It’s time to modernize the hell out of the American election process.
The essence of a democratic society lies in the ‘power to the people’ principle. This principle dictates that every person should have the same say when electing their representatives, but that’s not how the electoral college is working, is it?
The electoral college should be removed, however why stop at the electoral college? While we’re on the subject of electoral reform, perhaps we should also discuss ways in which third parties might actually be given a voice in the Presidential election, rather than being given the ‘spoiler’ label every four years. In 2000, it was Nader, in 2016 it’s Stein and Johnson – this hogwash needs to stop once and for all.
Let’s take a look at how the French Presidential election works as an example.
The French have two rounds of voting, and the two candidates who obtain the most votes in the first round move on to the next round, that is unless a candidate obtains a majority of the votes cast in the first round, cause if that’s the case, they get instantly elected as should be the case. In 2012 for example, François Hollande obtained 28.63% of the votes cast in the first round, while former President Nicolas Sarkozy obtained 27.18%. Obviously, since no candidate obtained a majority of the votes cast, a second round was held, and eventually Hollande was elected to the Presidency.
It is high time for the USA to follow the same model, albeit with a number of changes that make sure that the election takes place on one day.

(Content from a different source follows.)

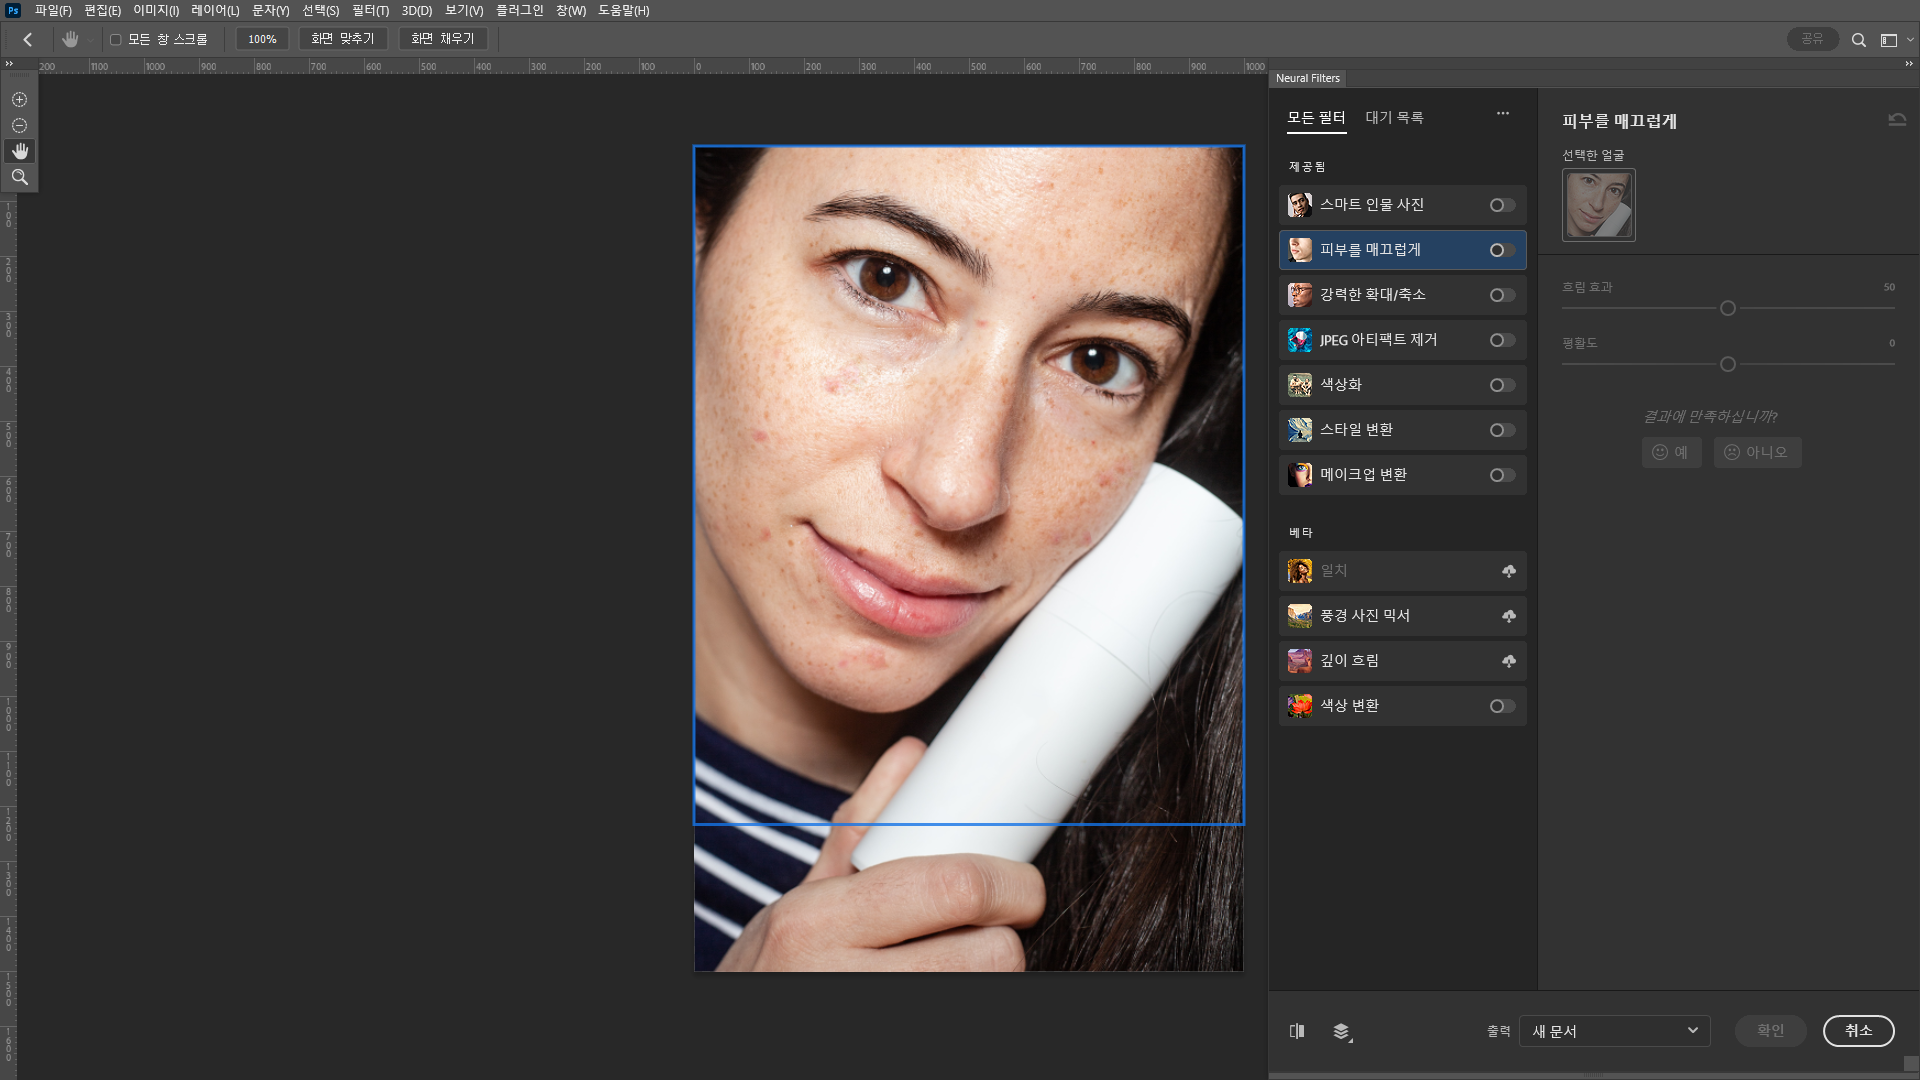Check the 모든 창 스크롤 checkbox
This screenshot has height=1080, width=1920.
pyautogui.click(x=116, y=40)
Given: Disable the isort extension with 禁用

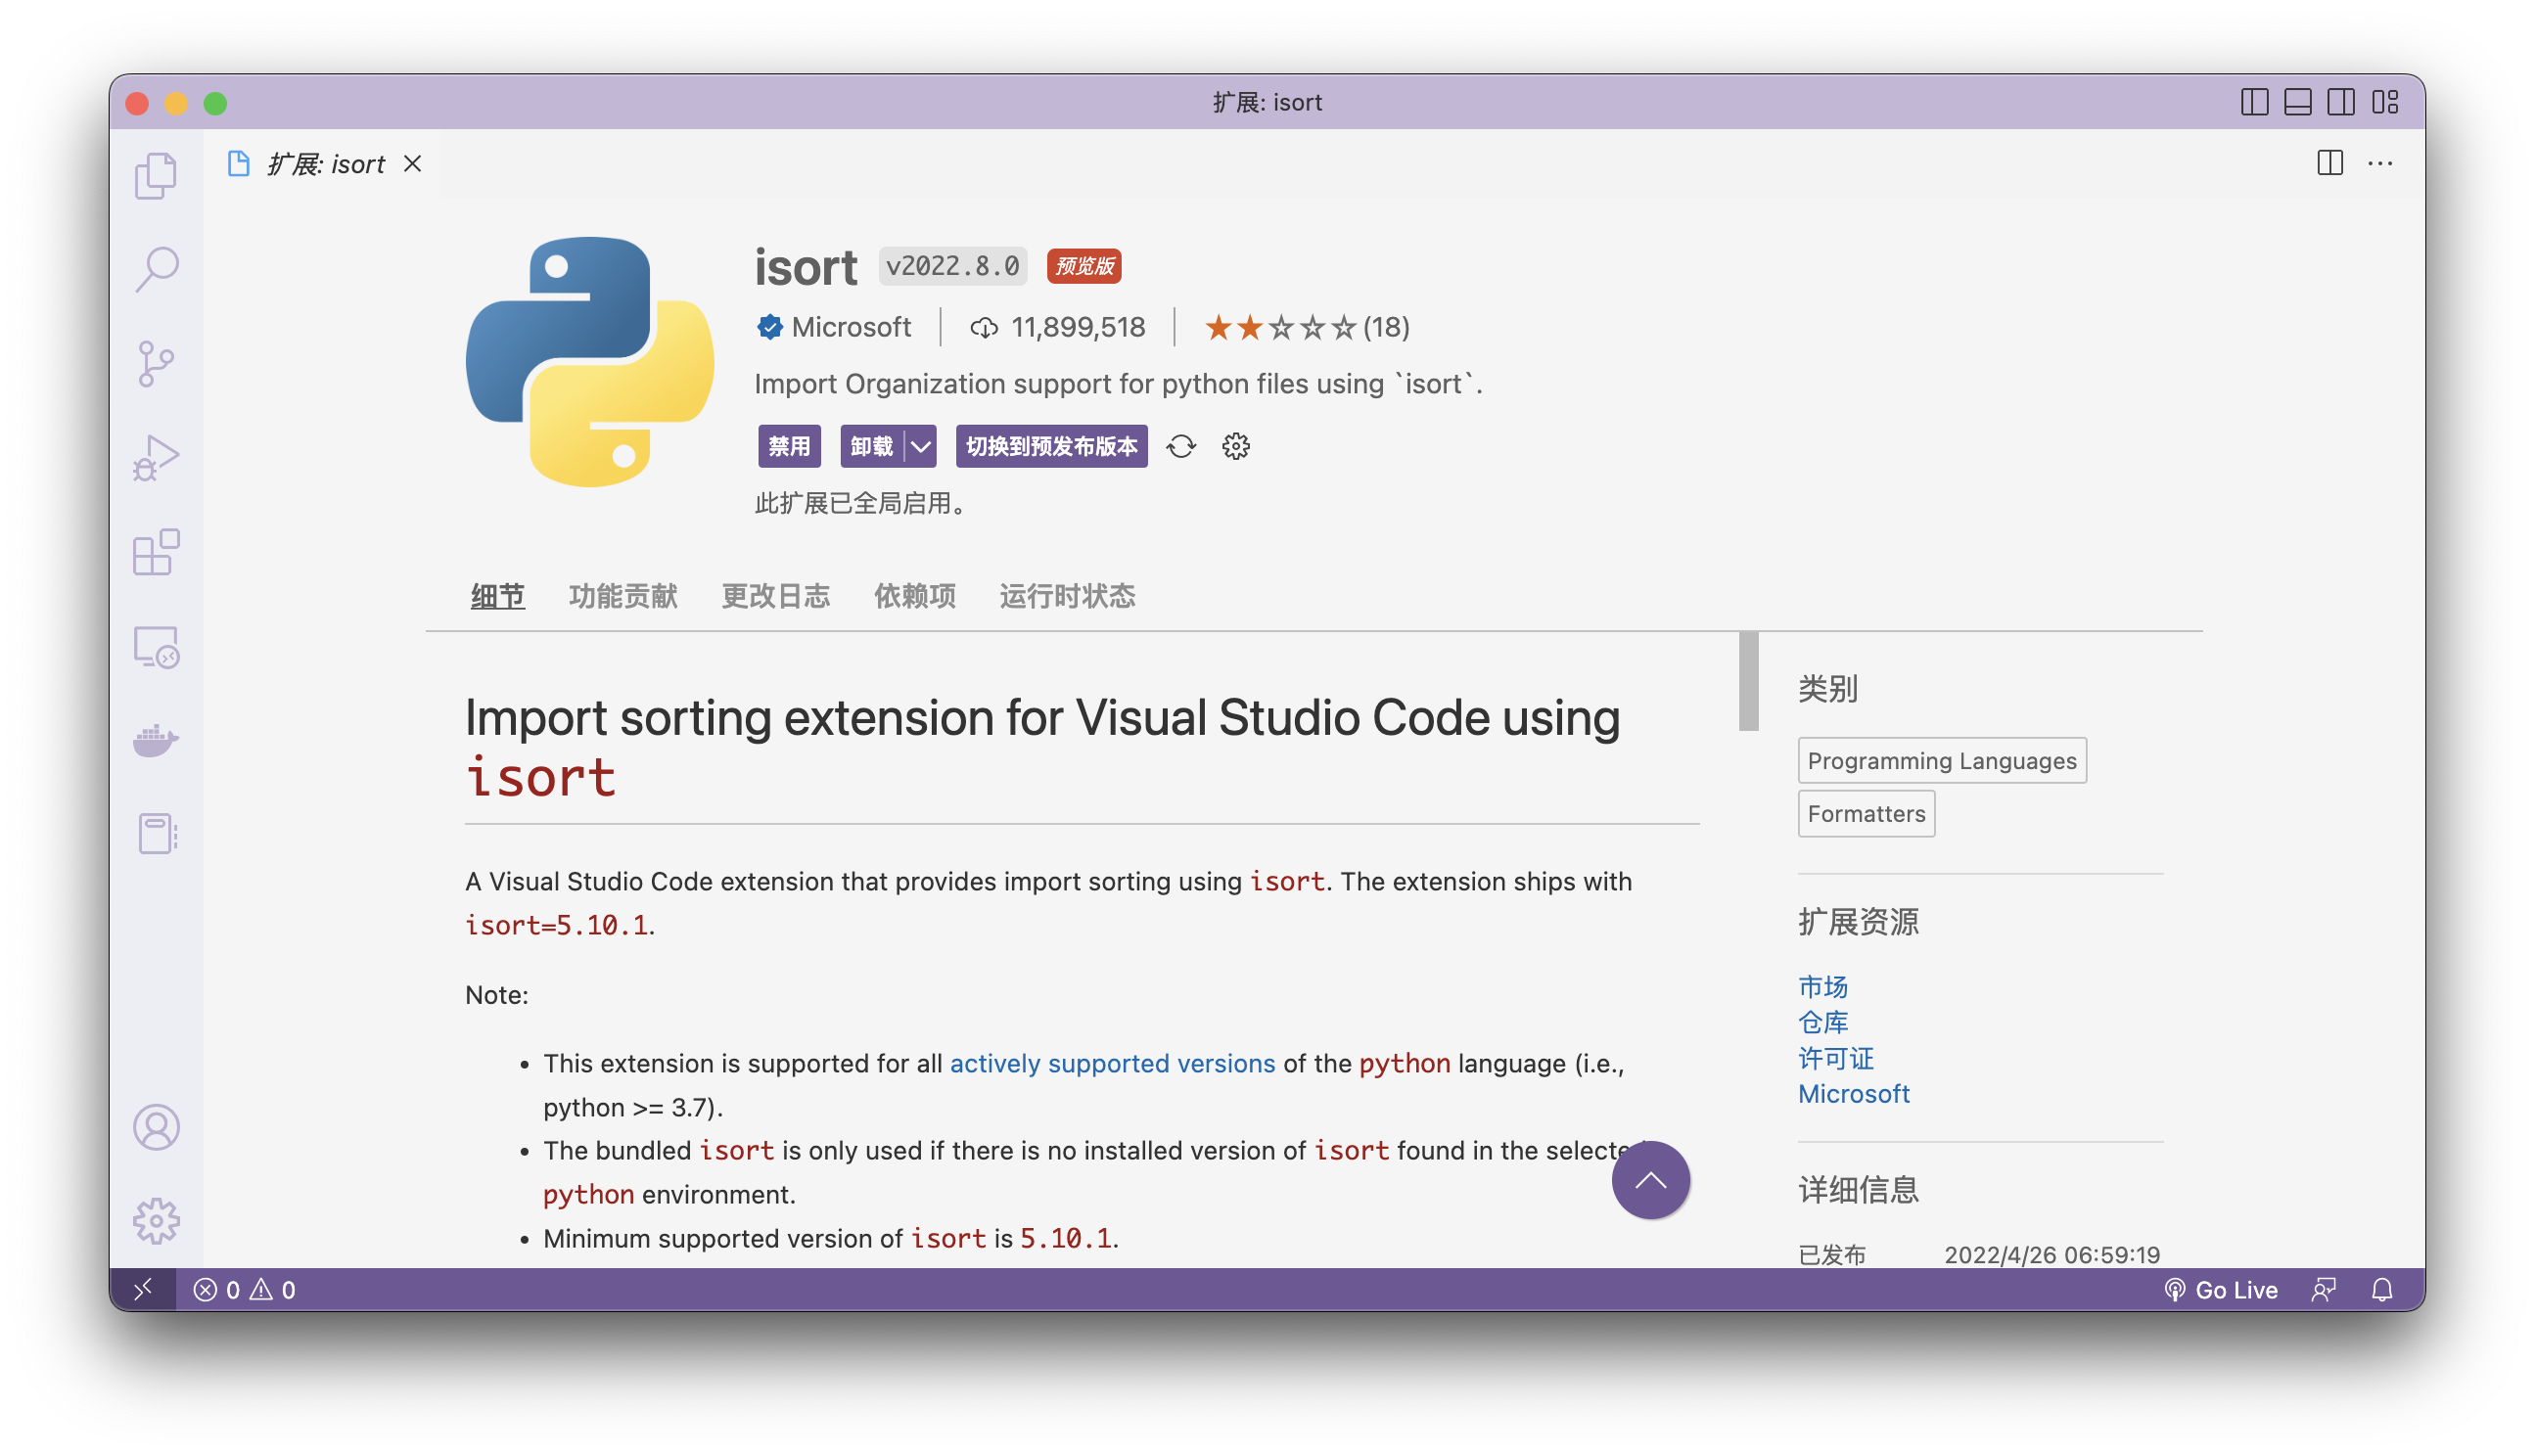Looking at the screenshot, I should 788,447.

How can this be done? Simple.
Let’s introduce a transferable vote system, whereby Presidential candidates are ranked. This solves both the electoral college problem as well as makes sure that third parties are given a fair shot. If this system comes into place, no one will be able to argue that third parties are acting as spoilers, and we’d effectively be hitting two birds with one stone.
Taking someone with a progressive conscience as an example, as the system currently stands, most progressives will have this dilemma; their heart tells them to vote for a third party candidate, but their mind tells them to vote for the Democratic candidates as they’d rather spend seven days in hell than see a Republican in the White House.
How do we make sure that this dilemma goes extinct? Ranked voting.
Ranked (or Instant runoff) voting is employed in Australia at the state and federal levels, in Ireland for its presidential elections, and by some cities in the United States, United Kingdom, and New Zealand. – Wikipedia
If a voter’s conscience tells them to vote for a third party, they’d be able to give the first preference to their preferred candidate, and their second preference to the second preferred, and so on. When it comes to counting, the candidate with the least amount of votes is dropped first, and their votes are transferred to other candidates. This process goes on until either a candidate gets an absolute majority of votes or until there are two candidates. If the only two candidates left standing do not have an absolute majority, then the one with the highest number of votes is elected President.
Now, I know that change comes at a cost (a cost which may be a national debate over this issue), but do remember: not only is this system desirable, but it is also optimized to work best in a scenario where the national popular vote replaces the outdated electoral college system.